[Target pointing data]

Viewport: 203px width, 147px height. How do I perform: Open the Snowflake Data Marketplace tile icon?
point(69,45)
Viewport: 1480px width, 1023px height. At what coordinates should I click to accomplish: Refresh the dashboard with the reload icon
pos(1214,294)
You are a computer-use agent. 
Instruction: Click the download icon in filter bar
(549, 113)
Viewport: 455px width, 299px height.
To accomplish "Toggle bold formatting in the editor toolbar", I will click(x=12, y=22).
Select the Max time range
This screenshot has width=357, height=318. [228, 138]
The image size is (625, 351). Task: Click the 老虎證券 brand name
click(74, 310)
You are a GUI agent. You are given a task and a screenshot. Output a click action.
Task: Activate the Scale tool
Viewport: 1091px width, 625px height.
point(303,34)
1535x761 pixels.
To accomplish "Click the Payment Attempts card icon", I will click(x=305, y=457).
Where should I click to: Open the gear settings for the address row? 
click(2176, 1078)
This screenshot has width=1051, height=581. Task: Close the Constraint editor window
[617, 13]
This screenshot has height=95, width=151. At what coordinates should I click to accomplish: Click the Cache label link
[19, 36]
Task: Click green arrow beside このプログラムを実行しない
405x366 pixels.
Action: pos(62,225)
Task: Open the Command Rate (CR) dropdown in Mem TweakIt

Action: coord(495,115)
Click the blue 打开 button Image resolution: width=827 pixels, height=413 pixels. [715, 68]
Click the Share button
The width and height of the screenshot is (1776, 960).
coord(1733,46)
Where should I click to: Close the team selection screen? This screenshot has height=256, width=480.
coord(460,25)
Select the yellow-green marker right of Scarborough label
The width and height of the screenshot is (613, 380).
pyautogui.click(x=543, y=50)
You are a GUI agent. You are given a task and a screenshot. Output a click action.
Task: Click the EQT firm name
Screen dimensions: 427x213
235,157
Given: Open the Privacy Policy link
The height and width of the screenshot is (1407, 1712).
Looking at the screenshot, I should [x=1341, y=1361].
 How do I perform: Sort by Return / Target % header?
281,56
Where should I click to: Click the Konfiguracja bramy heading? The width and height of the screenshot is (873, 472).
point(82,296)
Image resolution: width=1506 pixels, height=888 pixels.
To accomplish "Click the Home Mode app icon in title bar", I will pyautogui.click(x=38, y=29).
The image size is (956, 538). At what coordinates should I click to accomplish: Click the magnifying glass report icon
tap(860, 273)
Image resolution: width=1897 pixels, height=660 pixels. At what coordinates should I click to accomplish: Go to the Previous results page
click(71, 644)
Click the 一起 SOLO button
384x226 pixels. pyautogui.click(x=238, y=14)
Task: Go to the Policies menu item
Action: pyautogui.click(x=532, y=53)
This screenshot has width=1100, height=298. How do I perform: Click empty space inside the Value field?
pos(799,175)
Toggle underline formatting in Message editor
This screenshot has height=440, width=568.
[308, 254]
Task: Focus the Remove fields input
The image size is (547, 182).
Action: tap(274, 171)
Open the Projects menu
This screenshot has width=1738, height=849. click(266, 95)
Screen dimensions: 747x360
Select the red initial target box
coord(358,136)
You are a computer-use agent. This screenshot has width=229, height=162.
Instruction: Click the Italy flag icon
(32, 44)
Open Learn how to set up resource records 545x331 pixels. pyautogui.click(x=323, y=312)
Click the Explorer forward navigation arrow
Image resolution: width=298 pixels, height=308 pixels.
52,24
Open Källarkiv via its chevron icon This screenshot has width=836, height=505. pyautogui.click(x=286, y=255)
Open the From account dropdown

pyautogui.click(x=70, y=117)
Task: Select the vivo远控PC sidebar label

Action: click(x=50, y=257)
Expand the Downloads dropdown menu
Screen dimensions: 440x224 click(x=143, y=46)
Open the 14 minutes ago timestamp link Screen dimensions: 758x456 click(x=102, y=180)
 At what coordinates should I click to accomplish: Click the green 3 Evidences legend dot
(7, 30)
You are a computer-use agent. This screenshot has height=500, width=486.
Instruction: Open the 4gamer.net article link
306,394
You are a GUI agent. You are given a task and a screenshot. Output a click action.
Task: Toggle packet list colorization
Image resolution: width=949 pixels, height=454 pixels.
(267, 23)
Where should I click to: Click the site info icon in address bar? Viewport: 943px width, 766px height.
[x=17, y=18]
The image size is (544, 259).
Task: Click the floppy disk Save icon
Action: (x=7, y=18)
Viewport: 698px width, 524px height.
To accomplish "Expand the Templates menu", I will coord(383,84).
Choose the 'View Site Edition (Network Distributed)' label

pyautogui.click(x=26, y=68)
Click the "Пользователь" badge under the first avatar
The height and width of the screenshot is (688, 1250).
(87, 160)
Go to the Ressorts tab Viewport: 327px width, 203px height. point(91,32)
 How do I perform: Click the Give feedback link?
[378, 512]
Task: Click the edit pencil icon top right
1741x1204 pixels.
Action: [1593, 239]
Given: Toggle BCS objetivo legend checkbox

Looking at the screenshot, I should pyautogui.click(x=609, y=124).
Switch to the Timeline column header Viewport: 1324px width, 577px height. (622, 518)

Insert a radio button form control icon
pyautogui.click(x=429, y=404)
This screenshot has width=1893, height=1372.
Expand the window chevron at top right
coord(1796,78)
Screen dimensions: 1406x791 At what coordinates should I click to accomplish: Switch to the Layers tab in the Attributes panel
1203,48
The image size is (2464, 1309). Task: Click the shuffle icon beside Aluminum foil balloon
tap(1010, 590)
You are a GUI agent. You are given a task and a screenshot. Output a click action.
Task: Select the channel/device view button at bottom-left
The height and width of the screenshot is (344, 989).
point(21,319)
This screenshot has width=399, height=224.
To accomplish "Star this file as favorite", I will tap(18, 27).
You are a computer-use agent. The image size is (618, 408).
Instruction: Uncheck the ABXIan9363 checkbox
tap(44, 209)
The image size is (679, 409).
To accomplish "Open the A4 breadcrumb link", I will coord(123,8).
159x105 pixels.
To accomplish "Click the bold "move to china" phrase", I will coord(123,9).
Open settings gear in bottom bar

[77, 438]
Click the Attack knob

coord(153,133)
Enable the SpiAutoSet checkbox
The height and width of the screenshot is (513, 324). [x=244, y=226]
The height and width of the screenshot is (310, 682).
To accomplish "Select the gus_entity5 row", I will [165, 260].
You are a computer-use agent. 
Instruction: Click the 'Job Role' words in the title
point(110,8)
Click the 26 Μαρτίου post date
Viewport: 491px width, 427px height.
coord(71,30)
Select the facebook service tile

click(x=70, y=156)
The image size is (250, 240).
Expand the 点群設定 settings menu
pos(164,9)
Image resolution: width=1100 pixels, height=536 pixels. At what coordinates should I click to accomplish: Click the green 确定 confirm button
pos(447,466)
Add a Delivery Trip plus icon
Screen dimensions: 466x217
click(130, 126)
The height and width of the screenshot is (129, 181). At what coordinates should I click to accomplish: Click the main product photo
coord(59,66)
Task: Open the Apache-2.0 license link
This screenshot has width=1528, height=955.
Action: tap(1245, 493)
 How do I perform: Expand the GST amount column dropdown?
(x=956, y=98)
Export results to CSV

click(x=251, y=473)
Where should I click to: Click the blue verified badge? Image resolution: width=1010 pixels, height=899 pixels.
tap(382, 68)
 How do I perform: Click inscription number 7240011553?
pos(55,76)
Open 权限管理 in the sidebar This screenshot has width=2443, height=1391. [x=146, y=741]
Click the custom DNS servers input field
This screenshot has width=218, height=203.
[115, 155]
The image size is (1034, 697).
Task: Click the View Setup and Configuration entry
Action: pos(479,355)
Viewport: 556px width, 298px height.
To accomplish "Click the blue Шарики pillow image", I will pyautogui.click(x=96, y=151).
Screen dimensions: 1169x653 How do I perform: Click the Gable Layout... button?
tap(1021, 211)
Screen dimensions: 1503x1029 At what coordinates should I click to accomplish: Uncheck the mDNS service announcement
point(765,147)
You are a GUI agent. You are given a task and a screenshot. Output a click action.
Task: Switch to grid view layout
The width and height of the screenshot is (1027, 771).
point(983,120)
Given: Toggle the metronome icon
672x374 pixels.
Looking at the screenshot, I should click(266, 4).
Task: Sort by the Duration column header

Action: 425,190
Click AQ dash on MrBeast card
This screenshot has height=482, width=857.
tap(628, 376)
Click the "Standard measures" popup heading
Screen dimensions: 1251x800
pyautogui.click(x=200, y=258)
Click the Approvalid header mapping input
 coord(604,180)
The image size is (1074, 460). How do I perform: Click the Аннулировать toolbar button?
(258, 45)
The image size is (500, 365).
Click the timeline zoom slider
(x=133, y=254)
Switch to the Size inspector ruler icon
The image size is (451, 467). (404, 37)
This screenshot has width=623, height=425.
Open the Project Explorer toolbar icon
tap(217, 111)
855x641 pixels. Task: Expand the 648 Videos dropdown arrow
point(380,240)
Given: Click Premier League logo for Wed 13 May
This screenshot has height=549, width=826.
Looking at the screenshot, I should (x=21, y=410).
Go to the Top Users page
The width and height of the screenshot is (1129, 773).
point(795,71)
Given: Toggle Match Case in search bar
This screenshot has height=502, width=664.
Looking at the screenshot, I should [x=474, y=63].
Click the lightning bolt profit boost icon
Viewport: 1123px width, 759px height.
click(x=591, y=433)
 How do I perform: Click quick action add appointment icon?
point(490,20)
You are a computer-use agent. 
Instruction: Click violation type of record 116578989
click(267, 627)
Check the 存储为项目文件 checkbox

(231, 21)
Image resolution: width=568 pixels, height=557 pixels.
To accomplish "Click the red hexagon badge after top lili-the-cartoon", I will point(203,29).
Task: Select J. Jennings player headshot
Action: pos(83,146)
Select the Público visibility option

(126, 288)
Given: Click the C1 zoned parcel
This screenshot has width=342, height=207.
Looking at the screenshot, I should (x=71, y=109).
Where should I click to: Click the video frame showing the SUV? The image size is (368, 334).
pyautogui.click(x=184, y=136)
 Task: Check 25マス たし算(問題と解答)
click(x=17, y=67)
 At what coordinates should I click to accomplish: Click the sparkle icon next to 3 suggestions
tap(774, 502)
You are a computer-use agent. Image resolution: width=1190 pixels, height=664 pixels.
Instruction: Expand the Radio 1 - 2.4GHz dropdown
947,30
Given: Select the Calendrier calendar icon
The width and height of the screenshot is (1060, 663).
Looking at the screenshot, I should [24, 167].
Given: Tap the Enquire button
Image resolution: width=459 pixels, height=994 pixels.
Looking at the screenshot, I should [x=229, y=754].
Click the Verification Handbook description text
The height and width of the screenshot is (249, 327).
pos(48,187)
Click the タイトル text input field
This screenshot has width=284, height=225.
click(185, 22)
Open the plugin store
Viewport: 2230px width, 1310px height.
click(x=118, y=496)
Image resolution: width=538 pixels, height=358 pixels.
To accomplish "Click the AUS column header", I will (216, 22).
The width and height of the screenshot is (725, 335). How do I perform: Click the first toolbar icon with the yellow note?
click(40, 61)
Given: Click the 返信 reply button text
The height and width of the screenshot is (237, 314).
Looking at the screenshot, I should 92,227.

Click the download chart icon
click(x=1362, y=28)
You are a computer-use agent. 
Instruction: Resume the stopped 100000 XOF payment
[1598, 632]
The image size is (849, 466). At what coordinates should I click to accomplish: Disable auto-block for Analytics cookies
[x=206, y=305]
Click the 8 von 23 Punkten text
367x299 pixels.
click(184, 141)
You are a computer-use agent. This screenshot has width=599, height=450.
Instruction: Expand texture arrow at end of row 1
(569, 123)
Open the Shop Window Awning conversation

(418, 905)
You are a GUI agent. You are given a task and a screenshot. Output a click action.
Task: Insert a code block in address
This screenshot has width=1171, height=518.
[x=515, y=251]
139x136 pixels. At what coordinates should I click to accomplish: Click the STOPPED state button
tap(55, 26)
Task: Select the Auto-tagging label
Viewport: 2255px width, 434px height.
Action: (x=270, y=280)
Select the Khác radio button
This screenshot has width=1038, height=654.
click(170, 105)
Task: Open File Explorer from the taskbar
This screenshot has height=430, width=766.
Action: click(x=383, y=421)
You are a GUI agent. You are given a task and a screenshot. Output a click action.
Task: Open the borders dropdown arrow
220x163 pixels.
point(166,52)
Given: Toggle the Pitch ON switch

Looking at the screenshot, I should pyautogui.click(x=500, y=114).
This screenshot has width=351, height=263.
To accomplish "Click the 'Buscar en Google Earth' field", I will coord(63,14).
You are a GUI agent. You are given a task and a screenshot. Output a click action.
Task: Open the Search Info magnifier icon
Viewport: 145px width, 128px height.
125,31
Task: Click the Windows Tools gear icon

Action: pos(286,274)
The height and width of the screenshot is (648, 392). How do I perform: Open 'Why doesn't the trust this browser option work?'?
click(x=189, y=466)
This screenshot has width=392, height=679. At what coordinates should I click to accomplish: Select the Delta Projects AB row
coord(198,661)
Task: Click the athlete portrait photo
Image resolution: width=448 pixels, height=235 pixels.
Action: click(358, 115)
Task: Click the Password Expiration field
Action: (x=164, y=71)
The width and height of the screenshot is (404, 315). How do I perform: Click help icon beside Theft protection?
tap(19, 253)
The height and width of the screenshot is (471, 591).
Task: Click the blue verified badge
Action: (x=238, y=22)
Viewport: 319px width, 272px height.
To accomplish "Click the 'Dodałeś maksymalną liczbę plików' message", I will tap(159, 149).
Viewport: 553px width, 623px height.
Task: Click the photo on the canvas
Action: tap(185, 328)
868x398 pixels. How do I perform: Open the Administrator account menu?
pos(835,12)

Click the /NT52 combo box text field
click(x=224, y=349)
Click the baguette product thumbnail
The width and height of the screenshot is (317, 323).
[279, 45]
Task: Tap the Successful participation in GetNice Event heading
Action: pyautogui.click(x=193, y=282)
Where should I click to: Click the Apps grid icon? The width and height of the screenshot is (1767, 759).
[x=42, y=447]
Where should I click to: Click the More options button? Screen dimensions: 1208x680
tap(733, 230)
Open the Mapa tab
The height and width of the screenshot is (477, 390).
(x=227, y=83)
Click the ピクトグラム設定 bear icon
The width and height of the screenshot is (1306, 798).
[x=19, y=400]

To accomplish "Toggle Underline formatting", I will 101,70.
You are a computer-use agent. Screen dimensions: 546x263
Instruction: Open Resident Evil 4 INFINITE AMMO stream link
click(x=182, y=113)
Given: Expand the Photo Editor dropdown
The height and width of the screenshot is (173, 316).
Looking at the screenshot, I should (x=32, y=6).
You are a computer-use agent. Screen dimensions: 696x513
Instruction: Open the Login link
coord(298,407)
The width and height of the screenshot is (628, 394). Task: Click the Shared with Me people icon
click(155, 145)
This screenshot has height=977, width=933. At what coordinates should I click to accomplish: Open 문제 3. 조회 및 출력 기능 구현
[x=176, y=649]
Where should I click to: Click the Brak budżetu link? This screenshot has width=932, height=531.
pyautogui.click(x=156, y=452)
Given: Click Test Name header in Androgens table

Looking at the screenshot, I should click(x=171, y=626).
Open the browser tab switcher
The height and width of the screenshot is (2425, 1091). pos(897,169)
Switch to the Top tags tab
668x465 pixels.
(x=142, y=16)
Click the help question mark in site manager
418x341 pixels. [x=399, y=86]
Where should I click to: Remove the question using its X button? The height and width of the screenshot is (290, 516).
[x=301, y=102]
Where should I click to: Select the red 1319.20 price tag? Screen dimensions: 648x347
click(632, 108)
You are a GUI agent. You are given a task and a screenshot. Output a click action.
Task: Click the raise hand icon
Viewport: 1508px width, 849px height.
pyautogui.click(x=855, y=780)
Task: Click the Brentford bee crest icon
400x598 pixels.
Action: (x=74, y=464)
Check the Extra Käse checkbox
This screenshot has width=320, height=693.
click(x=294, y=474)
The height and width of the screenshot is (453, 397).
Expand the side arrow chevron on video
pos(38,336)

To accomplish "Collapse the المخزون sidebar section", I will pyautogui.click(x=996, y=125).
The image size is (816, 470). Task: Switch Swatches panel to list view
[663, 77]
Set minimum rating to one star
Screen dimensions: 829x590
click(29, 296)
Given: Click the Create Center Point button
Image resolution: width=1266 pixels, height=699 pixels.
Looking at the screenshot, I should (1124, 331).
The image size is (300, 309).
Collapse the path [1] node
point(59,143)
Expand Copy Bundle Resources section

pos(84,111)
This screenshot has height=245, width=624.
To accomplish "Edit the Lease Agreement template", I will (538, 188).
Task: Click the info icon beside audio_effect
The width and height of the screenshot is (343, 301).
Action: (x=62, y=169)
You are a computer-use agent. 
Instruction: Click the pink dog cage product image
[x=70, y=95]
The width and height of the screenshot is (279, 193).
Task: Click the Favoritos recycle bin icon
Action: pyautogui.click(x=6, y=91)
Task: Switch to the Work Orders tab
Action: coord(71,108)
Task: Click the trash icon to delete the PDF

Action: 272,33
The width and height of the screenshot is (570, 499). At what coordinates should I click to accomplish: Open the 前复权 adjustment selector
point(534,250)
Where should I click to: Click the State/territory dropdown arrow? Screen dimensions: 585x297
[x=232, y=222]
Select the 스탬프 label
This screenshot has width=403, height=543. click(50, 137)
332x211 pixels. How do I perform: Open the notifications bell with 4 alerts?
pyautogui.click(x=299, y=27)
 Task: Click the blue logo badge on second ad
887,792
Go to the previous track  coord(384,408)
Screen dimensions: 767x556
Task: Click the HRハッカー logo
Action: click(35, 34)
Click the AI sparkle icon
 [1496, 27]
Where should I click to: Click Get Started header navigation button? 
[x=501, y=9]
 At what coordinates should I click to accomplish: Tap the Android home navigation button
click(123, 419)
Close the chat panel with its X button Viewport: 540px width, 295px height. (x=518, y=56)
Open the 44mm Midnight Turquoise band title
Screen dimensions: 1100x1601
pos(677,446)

Directions for this task: Rewrite the stretch of lines from the start through the one containing "This screenshot has width=357, height=318.", changing "icon" to "symbol" and keeping everything else the same.

Solution to this task:
Viewport: 203px width, 147px height. How do I perform: Open the Snowflake Data Marketplace tile symbol?
point(69,45)
Viewport: 1480px width, 1023px height. At what coordinates should I click to accomplish: Refresh the dashboard with the reload symbol
pos(1214,294)
You are a computer-use agent. 
Instruction: Click the download symbol in filter bar
(549, 113)
Viewport: 455px width, 299px height.
To accomplish "Toggle bold formatting in the editor toolbar", I will click(x=12, y=22).
Select the Max time range
This screenshot has width=357, height=318. [228, 138]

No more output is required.